В голосе Зайцева Лев Саввич уловил неуверенность.
– Взял?!
– Не могу знать! – выпрямился Зайцев, выпячивая грудь: вспомнил, видно, старорежимные порядки.
– Как это «не можете знать»?
– Кириллов только посмотрел бумаги, лежавшие на столе. Сказал, что это непорядок: бумаги государственной важности, а лежат в открытую, на виду…
Маков секунду смотрел в бесстрастное тёмное лицо Зайцева.
– Как вас прикажете понимать? Так взял он что-то или нет?
– Если и взял, то я… – с каменным лицом проговорил Зайцев. – Я не видел… С Кирилловым ещё жандармский офицер был, адъютант. Он Кириллова загораживал…
Маков приподнялся, сверля Зайцева взглядом.
– Ступайте, – проговорил ледяным тоном.
Зайцев помедлил. Потом развернулся, как солдат на плацу, и вышел деловой походкой.
«Странный тип, однако! И подозрительный, – подумал Маков. – И почему я его раньше не замечал?»
Затем он вызвал Павла Севастьянова. Это был главный, а может быть, и единственный доверенный помощник Филиппова. Но с Севастьяновым была ещё большая странность: Маков даже не помнил его в лицо.
Когда Севастьянов тихо вошёл… Нет, просочился в кабинет; Маков даже вздрогнул: именно такую манеру входить имел и Филиппов.
Севастьянов был молодой, почти юный человек с нежным ангельским лицом. Волосы у него были светлые, почти белые, и слегка завивались на концах. Пожалуй, не на ангела он был похож, – а на лубочного героя-простачка, любимого простонародьем Иванушку-дурачка.

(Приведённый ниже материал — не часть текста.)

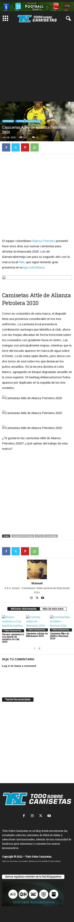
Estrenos (8, 121)
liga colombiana (33, 267)
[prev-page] (34, 648)
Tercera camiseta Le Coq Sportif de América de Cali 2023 (13, 638)
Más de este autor (53, 608)
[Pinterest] (25, 147)
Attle (21, 262)
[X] (16, 147)
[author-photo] (37, 569)
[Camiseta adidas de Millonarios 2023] (37, 623)
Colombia (51, 536)
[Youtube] (42, 598)
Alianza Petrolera (43, 241)
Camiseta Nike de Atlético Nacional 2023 (59, 636)
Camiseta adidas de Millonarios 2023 (37, 634)
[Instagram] (32, 598)
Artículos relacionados (24, 608)
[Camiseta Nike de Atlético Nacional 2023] (61, 623)
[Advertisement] (37, 63)
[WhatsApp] (34, 147)
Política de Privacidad (38, 861)
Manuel (37, 583)
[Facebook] (6, 147)
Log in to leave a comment (19, 665)
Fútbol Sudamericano (28, 121)
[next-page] (39, 648)
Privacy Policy (54, 861)
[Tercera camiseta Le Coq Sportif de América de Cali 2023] (13, 623)
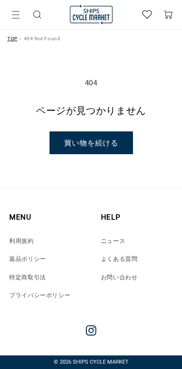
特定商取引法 (27, 277)
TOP (12, 38)
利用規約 (21, 241)
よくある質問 (119, 259)
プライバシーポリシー (39, 295)
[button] (37, 15)
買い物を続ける (91, 143)
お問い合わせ (119, 277)
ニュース (113, 241)
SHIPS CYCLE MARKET (101, 362)
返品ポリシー (27, 259)
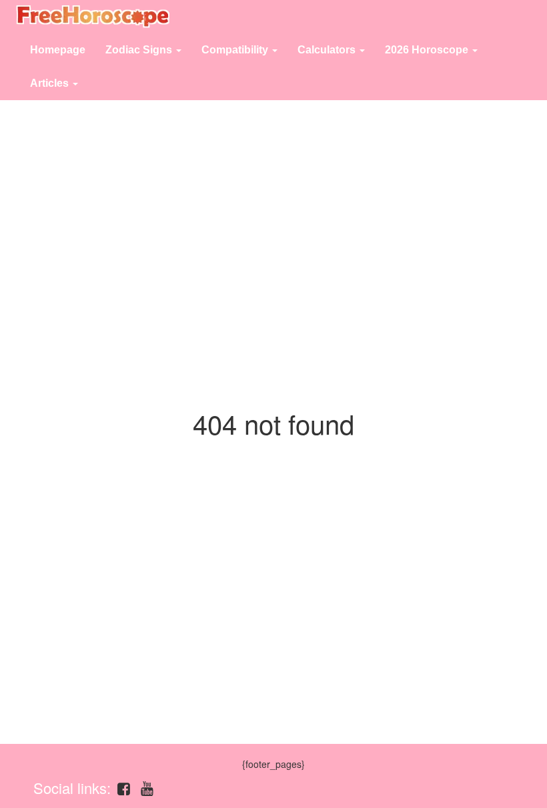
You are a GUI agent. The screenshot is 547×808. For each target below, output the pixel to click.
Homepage (57, 49)
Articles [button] (50, 83)
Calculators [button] (328, 49)
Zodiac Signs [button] (140, 49)
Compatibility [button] (236, 49)
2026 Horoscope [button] (428, 49)
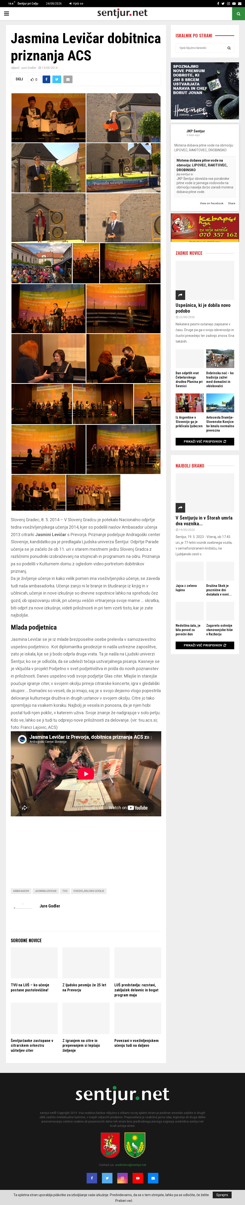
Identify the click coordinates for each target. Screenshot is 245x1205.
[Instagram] (122, 1178)
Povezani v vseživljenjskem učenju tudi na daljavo (136, 1043)
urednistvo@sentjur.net (130, 1165)
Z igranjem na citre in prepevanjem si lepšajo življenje (81, 1045)
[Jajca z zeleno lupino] (190, 571)
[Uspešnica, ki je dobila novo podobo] (205, 280)
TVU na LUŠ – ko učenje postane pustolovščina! (30, 987)
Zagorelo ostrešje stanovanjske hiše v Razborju (219, 630)
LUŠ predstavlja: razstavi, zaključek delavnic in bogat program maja (136, 990)
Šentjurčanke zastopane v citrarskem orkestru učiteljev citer (32, 1045)
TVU (64, 891)
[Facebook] (92, 1178)
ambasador (21, 891)
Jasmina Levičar (45, 891)
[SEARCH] (229, 48)
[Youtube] (138, 1178)
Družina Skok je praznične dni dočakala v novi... (219, 590)
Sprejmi (222, 1195)
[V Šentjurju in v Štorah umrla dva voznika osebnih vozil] (205, 492)
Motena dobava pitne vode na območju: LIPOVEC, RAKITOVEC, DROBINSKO (202, 165)
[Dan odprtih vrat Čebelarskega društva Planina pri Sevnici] (190, 358)
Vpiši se (77, 3)
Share (231, 203)
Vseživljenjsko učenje (88, 891)
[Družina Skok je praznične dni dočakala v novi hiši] (220, 571)
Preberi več (123, 1200)
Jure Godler (28, 68)
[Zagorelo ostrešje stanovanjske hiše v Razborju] (220, 611)
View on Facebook (212, 203)
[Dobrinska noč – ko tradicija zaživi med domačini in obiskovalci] (220, 358)
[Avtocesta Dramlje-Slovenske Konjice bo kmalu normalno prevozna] (220, 402)
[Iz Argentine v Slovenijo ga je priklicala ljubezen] (190, 402)
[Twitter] (107, 1178)
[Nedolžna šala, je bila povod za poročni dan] (190, 611)
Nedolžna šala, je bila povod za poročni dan (188, 630)
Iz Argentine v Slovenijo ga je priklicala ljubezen (189, 421)
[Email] (153, 1178)
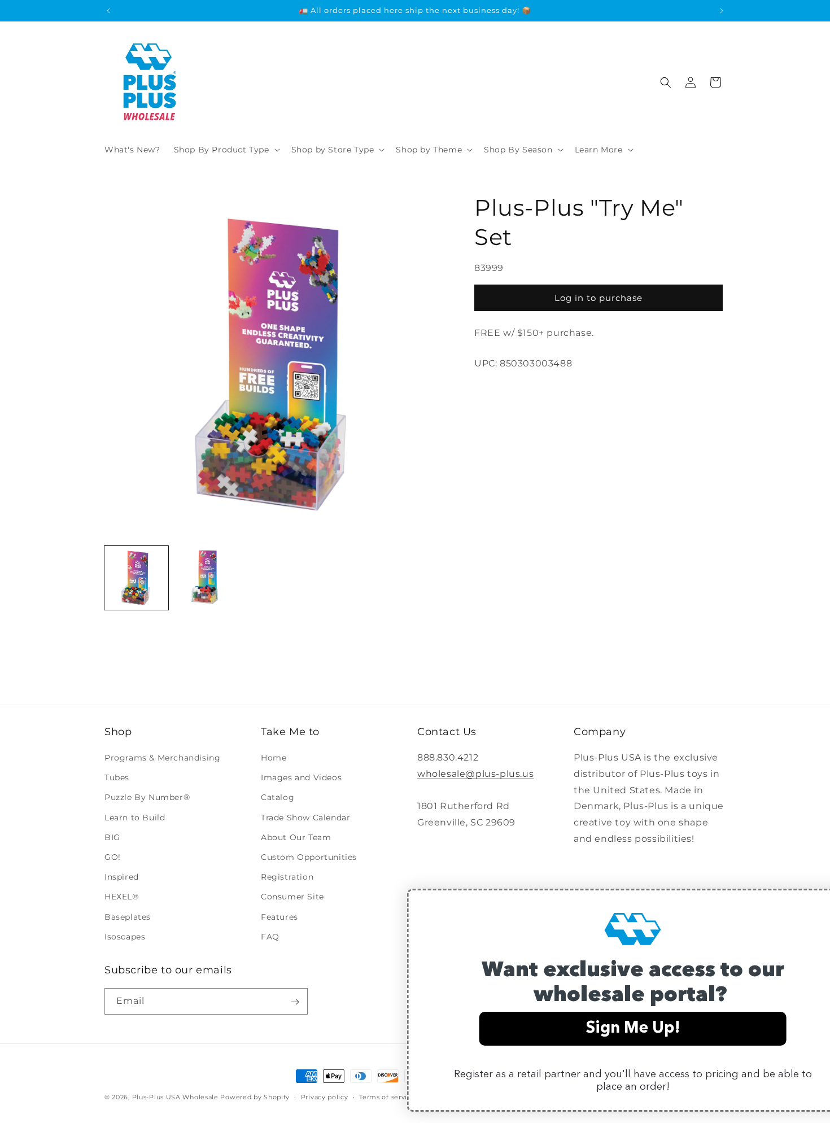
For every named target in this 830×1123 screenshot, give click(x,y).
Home (273, 758)
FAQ (270, 937)
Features (279, 917)
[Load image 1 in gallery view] (136, 578)
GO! (112, 857)
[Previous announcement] (108, 10)
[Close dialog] (804, 903)
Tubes (116, 778)
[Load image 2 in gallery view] (206, 578)
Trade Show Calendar (305, 817)
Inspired (121, 877)
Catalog (277, 798)
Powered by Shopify (255, 1097)
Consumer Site (292, 897)
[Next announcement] (721, 10)
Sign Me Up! (593, 1029)
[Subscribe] (294, 1002)
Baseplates (127, 917)
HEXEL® (121, 897)
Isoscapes (124, 937)
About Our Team (296, 837)
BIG (112, 837)
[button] (226, 149)
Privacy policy (324, 1096)
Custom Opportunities (309, 857)
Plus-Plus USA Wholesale (175, 1097)
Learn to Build (134, 817)
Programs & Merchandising (162, 758)
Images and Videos (301, 778)
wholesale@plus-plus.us (475, 773)
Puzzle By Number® (147, 798)
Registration (287, 877)
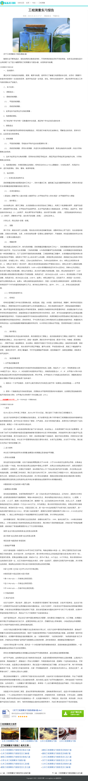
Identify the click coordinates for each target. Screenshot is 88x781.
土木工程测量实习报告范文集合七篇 (15, 750)
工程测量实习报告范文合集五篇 (18, 773)
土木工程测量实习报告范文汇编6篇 (15, 753)
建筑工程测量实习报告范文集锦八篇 (15, 757)
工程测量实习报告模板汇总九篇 (70, 773)
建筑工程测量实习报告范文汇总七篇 (15, 767)
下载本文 (56, 16)
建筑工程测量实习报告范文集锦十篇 (57, 750)
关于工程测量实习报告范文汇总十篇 (57, 760)
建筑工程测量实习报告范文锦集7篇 (56, 753)
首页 (27, 3)
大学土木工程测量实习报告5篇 (13, 760)
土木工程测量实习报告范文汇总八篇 (57, 757)
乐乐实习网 (40, 778)
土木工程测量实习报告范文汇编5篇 (56, 767)
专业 (34, 3)
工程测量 (41, 3)
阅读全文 (47, 16)
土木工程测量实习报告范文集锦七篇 (57, 764)
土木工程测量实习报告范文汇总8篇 (15, 764)
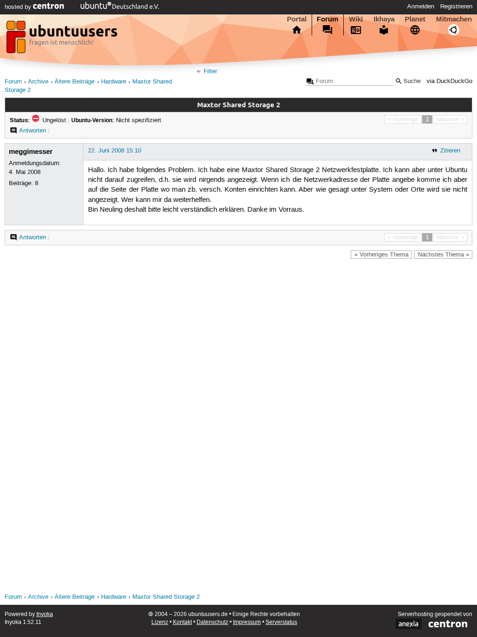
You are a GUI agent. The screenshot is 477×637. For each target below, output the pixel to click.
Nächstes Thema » (443, 254)
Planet (415, 19)
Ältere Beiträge (75, 81)
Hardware (113, 81)
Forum (327, 19)
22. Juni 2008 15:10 (114, 150)
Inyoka (44, 614)
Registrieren (456, 6)
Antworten (32, 130)
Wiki (356, 19)
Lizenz (159, 622)
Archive (38, 81)
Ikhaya (384, 19)
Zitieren (450, 150)
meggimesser (31, 151)
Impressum (247, 622)
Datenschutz (212, 622)
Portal (297, 19)
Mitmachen (454, 19)
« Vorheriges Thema (381, 254)
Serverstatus (281, 622)
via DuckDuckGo (449, 81)
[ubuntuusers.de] (63, 40)
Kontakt (182, 622)
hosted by (19, 7)
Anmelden (420, 6)
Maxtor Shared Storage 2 (166, 597)
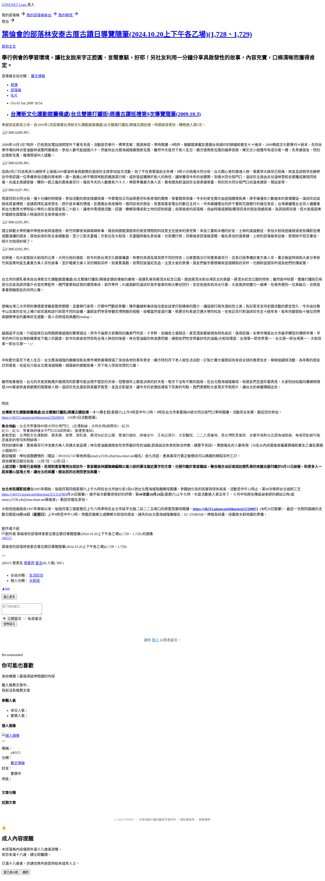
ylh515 (6, 538)
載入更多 (9, 597)
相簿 (14, 85)
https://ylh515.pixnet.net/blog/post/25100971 (225, 509)
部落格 (16, 90)
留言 (38, 563)
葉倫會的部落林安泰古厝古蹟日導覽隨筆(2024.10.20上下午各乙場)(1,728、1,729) (127, 34)
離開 (25, 872)
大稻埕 (34, 581)
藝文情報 (38, 76)
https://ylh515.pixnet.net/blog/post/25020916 (33, 417)
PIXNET (129, 819)
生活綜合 (36, 575)
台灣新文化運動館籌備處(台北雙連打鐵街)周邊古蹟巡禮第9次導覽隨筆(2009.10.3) (106, 114)
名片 (14, 95)
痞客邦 (29, 563)
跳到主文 (9, 46)
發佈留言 (9, 624)
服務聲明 (204, 819)
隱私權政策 (187, 819)
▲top (6, 588)
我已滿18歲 (11, 872)
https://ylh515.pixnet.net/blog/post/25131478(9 (34, 494)
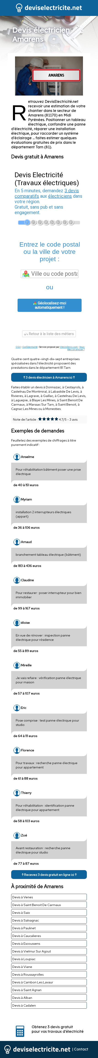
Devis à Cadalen (24, 1005)
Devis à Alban (22, 997)
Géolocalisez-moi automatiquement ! (50, 305)
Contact (81, 1049)
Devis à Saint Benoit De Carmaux (36, 905)
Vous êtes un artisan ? (76, 348)
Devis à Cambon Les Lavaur (32, 982)
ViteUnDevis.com (69, 347)
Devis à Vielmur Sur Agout (31, 951)
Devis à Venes (22, 897)
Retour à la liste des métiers (51, 334)
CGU (18, 347)
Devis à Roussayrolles (28, 974)
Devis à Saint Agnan (26, 990)
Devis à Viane (22, 967)
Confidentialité (30, 347)
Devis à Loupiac (23, 959)
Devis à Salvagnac (25, 920)
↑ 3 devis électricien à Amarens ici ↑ (49, 377)
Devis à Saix (21, 912)
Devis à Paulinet (24, 928)
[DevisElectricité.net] (49, 11)
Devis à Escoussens (26, 943)
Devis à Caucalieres (26, 936)
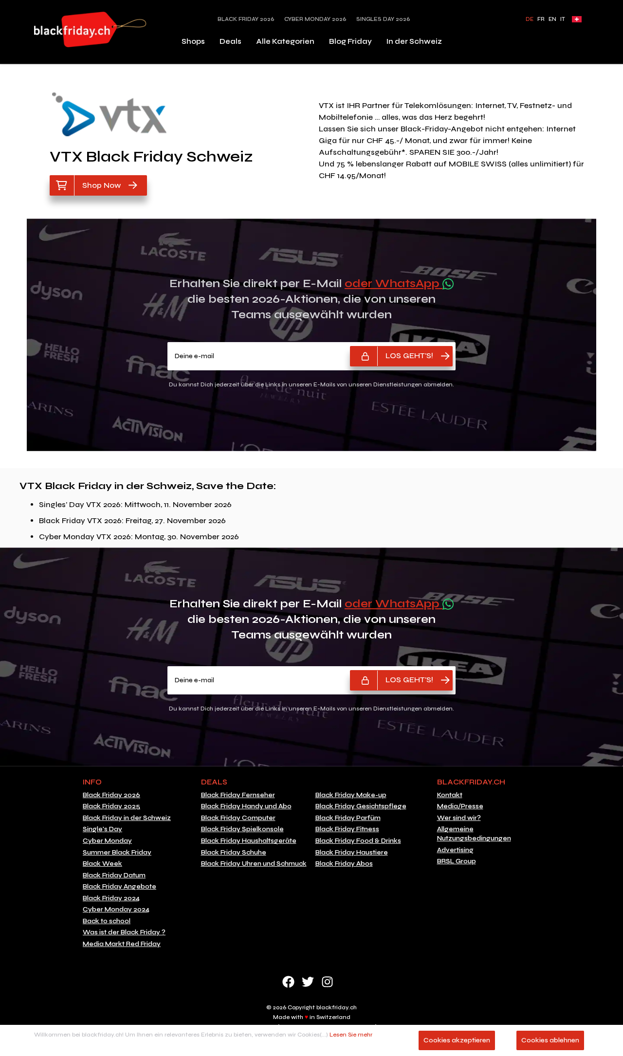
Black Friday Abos (344, 864)
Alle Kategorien (285, 41)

Глаза у Севастьянова были прозрачными, ледянисто голубыми. Усики – почти незаметными на глаз. А румянец… Ну, прямо как у деревенской девушки.
– Садитесь, Павел… э-э…
– Александрович, – подсказал Севастьянов. И присел не в кресло для гостей, – а за стол для заседаний, вполоборота к Макову.
«Ну, уж нет, голубчик! Фокусов я твоих не потерплю», – подумал Маков и резковато сказал:
– Нет, не сюда садитесь, Павел Александрович. Вот сюда.
Севастьянов тут же пересел и добавил совсем простодушно:
– Называйте меня просто Пашей, ваше высокопревосходительство.
– Хорошо… Паша. К сожалению, взаимной любезностью ответить вам не могу, – ответил Маков довольно ядовито. – Так вот. Расскажите мне обо всём, что вы выполняли в последнее время по заданиям Николая Игнатьевича Филиппова. Только о том, чего нет в официальных рапортах Филиппова.
– Всё рассказать? – задумчиво проговорил Севастьянов. – Так долго же, ваше высокопревосходительство, рассказывать придётся…
– Это ничего. Я потерплю, – мрачно ответил Маков.
* * *ПЕТЕРБУРГ. ПЕТРОПАВЛОВСКАЯ КРЕПОСТЬ, АЛЕКСЕЕВСКИЙ РАВЕЛИН.
Март 1879 года.
«Секретный государственный узник нумер 5» сидел на кровати, оперевшись о край руками. Дверь камеры была распахнута, а в дверях на табуреточке приютился солдат из крепостной охранной команды с гармошкой в руках.
– Хорошо! Молодец! А «Камаринского» можешь?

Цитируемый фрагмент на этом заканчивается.